Exercise 1 »
In the records below, output the lines from the one containing "Click the Machine value Tajima" through the one containing "Action: pyautogui.click(x=36, y=36)", inclusive, as a JSON list of strings with one string per line. Leave out any blank lines.

Document excerpt »
━━━━

We don’t have one big story that’s catching my eye today, so I’ll do some catching up and musing for you. We’re heading into a slow week, so it’s likely there won’t be many new articles during Thanksgiving week — other than our annual “Turkey of the Year” reveal, of course.
I often get asked what my biggest worry is… and that’s probably inflation, if only because the Fed has been trying to manufacture it for soooo long now. I worry about inflation sneaking in, causing interest rates to rise faster, and destroying over-levered sectors of the economy like real estate.
But there’s really no sign of that actually happening in the US, and everything seems quite copacetic with the slow pace of interest rate increases and the flattening yield curve… the bigger risk immediately, I suppose, is that China might again try to slow its overheated and debt-fueled real estate market — they didn’t do anything super-restrictive heading into the Party Congress, because that’s the time when they want to emphasize sunshine and rainbows, but now that Xi is essentially set as “beloved ruler for life” if he so chooses, they could start to poke some holes in the debt-fueled excess. That would be good for the economy in the long run, I expect, but bad for the global markets in the near term — you can sometimes see a pretty good reflection of those shifting sentiments about “what’s China gonna do next?” in the copper price, and thats been pretty bouncy of late but I have absolutely no idea which direction it will turn.
As I wrote this week, Marin Katusa’s betting big on copper — I haven’t been tempted to go big into any primary copper producers yet personally, but I do note that the counter-cyclical investors in my portfolio have also gone into copper over the past couple years in anticipation of this recovery… primarily Altius Minerals (ALS.TO, ATUSF), which now gets more royalty revenue from copper than from any other commodity.
Altius made its largest copper royalty deal, with Yamana’s large, low cost and well-established Chapada Mine, back in March of 2016 when copper prices were around $2 a pound… when the deal was signed for roughly C$60 million, it made sense given the projected C$8-9 million in EBITDA that Altius expected from the mine for at least 17 years (and likely 30+, given the mine’s continuing expansion potential). As of the last quarter, with prices only averaging $2.70 or so, that was already up to what would be an annualized royalty of something like C$14 million.
So a year and a half in, we already see the benefits of being a counter-cyclical investor — commit money to projects when they are not popular, and reap the rewards for perhaps decades if the cycle turns (as they almost always have, at least over the past 15 years or so). That certainly doesn’t always work — the Alberta coal royalties Altius bought, for example, experienced a big writedown because those mines won’t produce for as long as anticipated thanks to new regulatory restrictions (though that royalty acquisition will likely still pay for itself eventually, particularly because of the 100+ year mine life of some of the included potash royalties, the regulatory crackdown means Altius significantly overpaid). That’s a risk I’m willing to take with these folks, which is why I keep adding small bits to my Altius position every now and then, and why I like it as my portfolio’s lower-risk exposure to base metals and other less glamorous commodities — copper, potash, iron ore, and whatever else they find with their prospect generation businesses. If China’s industrialization surges and copper and iron ore recover, Altius will be a huge beneficiary over a long period of time… if not, they won’t go out of business (but they might well trail the market, as they’ve done for several years running).

━━━━

Data provided »
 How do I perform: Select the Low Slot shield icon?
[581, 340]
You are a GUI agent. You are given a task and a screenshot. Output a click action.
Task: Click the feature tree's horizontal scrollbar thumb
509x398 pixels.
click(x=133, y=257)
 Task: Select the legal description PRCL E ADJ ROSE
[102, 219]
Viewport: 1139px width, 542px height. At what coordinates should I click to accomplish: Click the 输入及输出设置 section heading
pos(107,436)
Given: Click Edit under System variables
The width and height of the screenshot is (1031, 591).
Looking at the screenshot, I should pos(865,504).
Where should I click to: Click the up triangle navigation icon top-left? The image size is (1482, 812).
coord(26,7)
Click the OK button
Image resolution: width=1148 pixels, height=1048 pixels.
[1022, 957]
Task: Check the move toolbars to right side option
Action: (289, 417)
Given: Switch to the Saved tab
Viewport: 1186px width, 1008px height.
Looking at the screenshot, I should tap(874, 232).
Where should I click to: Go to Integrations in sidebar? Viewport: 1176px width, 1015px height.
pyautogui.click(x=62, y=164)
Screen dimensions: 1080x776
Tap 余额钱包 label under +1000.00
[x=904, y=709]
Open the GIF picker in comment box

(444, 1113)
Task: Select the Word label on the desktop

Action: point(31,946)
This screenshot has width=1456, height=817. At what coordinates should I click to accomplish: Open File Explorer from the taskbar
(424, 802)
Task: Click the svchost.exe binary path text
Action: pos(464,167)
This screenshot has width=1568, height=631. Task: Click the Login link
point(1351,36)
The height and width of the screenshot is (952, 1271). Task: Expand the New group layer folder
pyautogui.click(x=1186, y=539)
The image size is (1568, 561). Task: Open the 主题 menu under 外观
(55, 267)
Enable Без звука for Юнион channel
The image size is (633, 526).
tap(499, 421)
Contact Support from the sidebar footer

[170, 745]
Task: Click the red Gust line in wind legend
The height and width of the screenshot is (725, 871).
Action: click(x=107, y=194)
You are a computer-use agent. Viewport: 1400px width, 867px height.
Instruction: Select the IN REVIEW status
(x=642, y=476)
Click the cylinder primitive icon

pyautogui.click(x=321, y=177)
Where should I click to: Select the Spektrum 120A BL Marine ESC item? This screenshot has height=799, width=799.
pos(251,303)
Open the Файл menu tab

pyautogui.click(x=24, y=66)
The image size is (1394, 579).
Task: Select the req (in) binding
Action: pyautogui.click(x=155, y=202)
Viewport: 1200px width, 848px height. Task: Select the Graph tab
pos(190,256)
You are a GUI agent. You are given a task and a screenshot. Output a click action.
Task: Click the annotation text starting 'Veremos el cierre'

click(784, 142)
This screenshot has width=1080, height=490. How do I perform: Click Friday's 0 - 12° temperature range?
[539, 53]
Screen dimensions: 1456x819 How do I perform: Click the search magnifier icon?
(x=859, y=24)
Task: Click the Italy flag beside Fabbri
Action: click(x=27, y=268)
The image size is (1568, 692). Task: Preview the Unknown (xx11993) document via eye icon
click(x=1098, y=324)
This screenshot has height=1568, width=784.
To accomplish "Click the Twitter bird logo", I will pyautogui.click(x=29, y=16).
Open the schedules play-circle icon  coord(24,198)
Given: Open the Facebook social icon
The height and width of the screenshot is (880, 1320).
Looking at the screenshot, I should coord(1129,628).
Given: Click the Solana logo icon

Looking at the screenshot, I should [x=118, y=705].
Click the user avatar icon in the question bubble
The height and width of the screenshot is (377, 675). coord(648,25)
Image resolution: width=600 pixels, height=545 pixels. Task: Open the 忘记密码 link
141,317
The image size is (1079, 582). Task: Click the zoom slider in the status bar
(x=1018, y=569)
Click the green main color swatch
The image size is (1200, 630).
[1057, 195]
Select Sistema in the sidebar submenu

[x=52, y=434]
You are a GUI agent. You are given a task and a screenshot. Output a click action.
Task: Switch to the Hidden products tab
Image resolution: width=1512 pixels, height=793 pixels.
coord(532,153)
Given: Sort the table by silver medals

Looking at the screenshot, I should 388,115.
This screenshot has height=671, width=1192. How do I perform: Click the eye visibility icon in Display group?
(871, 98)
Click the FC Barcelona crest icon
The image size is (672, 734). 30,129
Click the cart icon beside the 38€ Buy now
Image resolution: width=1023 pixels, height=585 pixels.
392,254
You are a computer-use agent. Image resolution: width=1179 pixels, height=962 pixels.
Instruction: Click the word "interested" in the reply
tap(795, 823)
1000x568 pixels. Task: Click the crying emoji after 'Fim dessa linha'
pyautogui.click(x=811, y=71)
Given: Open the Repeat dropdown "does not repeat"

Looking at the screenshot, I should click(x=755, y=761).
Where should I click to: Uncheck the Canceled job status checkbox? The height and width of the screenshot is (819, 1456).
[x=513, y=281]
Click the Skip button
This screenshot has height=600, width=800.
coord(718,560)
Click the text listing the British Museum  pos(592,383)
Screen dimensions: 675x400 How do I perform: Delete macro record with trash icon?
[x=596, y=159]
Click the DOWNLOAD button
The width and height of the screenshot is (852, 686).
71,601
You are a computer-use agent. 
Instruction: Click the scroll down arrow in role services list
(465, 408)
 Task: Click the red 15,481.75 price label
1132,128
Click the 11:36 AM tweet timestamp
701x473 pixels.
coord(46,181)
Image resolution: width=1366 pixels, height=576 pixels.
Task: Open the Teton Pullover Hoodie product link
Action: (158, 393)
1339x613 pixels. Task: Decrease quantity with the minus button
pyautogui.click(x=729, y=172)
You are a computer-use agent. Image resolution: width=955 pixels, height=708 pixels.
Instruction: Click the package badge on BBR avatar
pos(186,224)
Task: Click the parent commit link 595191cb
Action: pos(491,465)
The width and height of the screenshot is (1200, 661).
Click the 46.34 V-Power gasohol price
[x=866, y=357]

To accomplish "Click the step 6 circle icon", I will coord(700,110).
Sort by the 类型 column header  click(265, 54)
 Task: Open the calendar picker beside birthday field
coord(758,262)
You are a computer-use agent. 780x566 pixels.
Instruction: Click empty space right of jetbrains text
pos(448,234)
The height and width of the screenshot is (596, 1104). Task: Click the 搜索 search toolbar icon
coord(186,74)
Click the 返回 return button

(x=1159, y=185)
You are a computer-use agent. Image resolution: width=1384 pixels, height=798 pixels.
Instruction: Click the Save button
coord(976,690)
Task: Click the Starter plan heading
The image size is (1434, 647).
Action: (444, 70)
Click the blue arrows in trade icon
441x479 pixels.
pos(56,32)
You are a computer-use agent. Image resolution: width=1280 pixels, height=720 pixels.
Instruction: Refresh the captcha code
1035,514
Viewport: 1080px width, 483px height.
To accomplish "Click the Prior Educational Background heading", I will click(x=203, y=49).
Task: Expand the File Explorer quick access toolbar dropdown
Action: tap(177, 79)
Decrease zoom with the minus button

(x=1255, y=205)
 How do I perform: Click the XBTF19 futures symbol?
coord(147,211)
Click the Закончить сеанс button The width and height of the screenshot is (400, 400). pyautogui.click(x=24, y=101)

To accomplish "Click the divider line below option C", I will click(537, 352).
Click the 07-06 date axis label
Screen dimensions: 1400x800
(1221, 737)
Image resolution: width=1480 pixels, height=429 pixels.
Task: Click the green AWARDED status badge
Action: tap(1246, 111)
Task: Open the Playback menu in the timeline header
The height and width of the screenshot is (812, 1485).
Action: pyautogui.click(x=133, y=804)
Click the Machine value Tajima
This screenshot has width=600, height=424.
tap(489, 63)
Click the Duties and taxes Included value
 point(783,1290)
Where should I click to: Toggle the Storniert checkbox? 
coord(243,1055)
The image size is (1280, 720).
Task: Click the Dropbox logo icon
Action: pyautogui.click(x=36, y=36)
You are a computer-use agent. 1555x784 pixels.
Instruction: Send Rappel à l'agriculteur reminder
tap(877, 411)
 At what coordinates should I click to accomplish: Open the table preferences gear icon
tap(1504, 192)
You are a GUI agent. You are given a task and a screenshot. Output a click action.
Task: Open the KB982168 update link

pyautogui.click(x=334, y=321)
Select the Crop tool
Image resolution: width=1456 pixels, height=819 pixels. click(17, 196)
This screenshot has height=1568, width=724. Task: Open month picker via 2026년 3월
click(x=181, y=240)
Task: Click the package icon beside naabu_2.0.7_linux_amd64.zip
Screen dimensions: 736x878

━━━━

Exercise 2 »
Continue the investing commentary on copper and Altius Minerals, starting after its last sentence.

Exercise output 1 »
[
  "Click the Machine value Tajima",
  "This screenshot has width=600, height=424.",
  "tap(489, 63)",
  "Click the Duties and taxes Included value",
  " point(783,1290)",
  "Where should I click to: Toggle the Storniert checkbox? ",
  "coord(243,1055)",
  "The image size is (1280, 720).",
  "Task: Click the Dropbox logo icon",
  "Action: pyautogui.click(x=36, y=36)"
]

Exercise output 2 »
Will a bear market sneak up on us as we head into the end of the year? I’m not crazy enough to try to predict when the good times will stop rolling… but generally, when we’re going into the final six weeks of the year, the sensible investor lets that seasonally strong period work for him. Look for some tax losses you might want to take, look for any possible bargains that might appear because other people are taking tax losses and selling indiscriminately, but let that November and December optimism and that tendency to have a “Santa Claus rally” and a big influx of new cash into the market in January work for you.
So I keep telling myself, “don’t sell just to sell” … even though I’m feeling (as you probably are) that the market is too richly valued and is a little “stretched.” Try to hold on to things even if it’s a little scary — we all know things seem expensive, but they’ve seemed expensive for several years… and this is certainly not an egregious and unsustainable or unjustifiable bubble like we saw with tech stocks in 2000… if the averages work out at all, odds are that you’ll do better if you wait for things to fall apart a little bit before you get aggressive about protecting yourself.
That’s not to say that you should go “all in” and buy with both fists here — I have no idea what you should do, I don’t know whether you need more money to help your kids pay for college in a couple years, or if you’ve been retired for 20 years and need to be more conservative, or whether you’re living large in your 30s and seeing your salary go up 20% a year and delight in taking risks. For me, a getting-dang-close-to-50 guy with kids and a family and plenty of earning years left in my quiver (I hope), I’m staying almost fully invested… and have levered up on some growth names, particularly with options to limit my capital exposure, but am also keeping that 6-7% or so cash cushion because I keep hoping to see some bargains come my way if the market takes that 20% hit that seems so long overdue.
It is important to try to plan and visualize what you will do if the market behaves completely opposite of your expectation, and to have a strategy for buying in a downturn (like a “wish list”) or selling at stop loss trigger points for some of your holdings… as I try to repeat every chance I get, beware the cool comfort of certainty.
If you feel certain that the market is going to fall by 50% next month, then sure, speculate on that a little with your gambling money… but you’re almost certainly going to be wrong. If you feel certain that Bitcoin will go to $100,000, sure, bet on it with the money you don’t tell your spouse about and cross your fingers… but you’ll probably be wrong, so don’t bet your retirement or your mortgage unless you love living on the edge and taking risks.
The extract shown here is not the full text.